▶ [About this task]:
Copy the listing exactly; drop the pictures.

▶ [Given entries]:
◆ ◆ ◆
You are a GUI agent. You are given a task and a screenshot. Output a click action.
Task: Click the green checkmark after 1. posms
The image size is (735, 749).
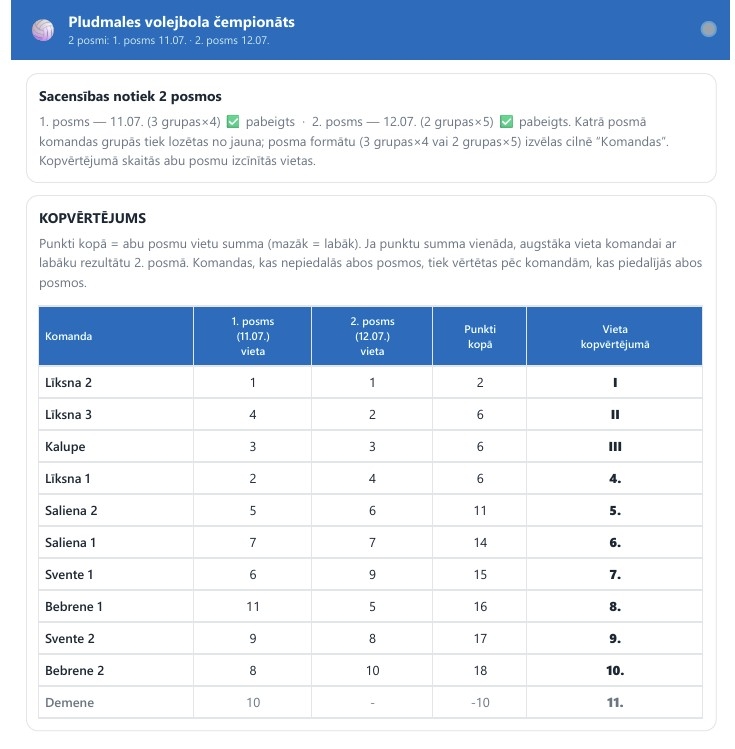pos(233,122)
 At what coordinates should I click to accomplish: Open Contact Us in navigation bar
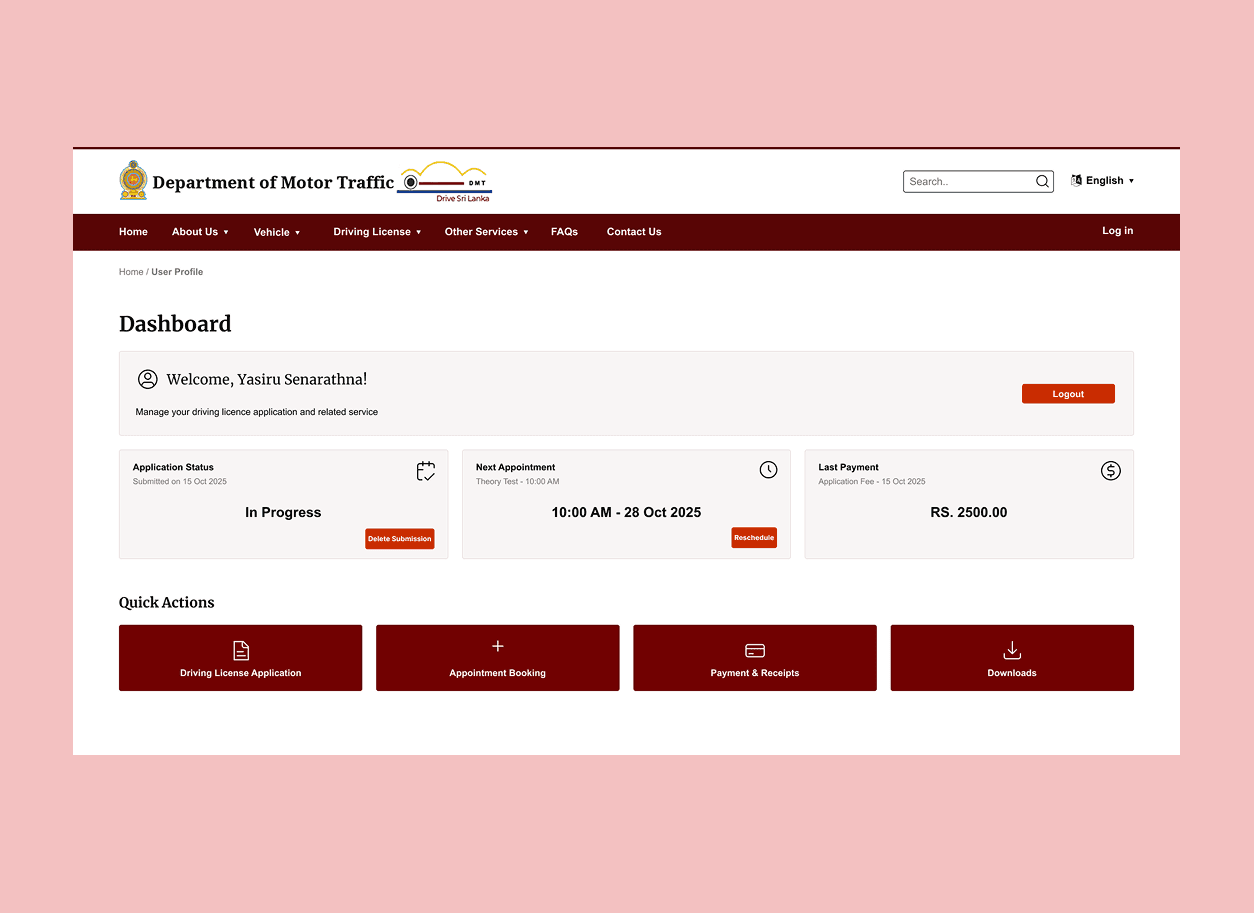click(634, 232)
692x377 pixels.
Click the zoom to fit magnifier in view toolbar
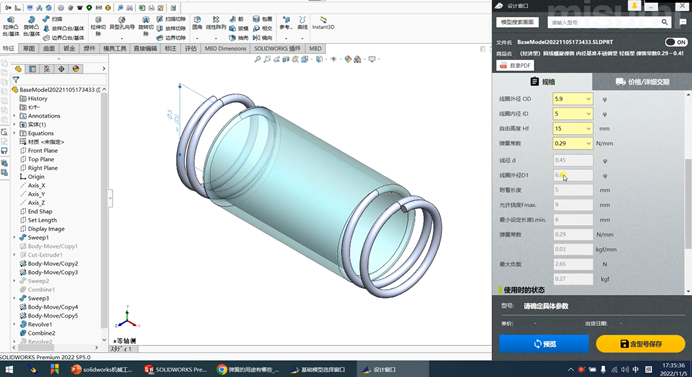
◆ ◆ ◆
▶ [Response area]:
You are a GUI agent. You are given a task and a screenshot. Output a click action.
Task: Click the green checkmark after 1. posms
The image size is (735, 749).
pos(233,122)
 At what coordinates should I click to accomplish: Open Contact Us in navigation bar
click(634, 232)
692x377 pixels.
Click the zoom to fit magnifier in view toolbar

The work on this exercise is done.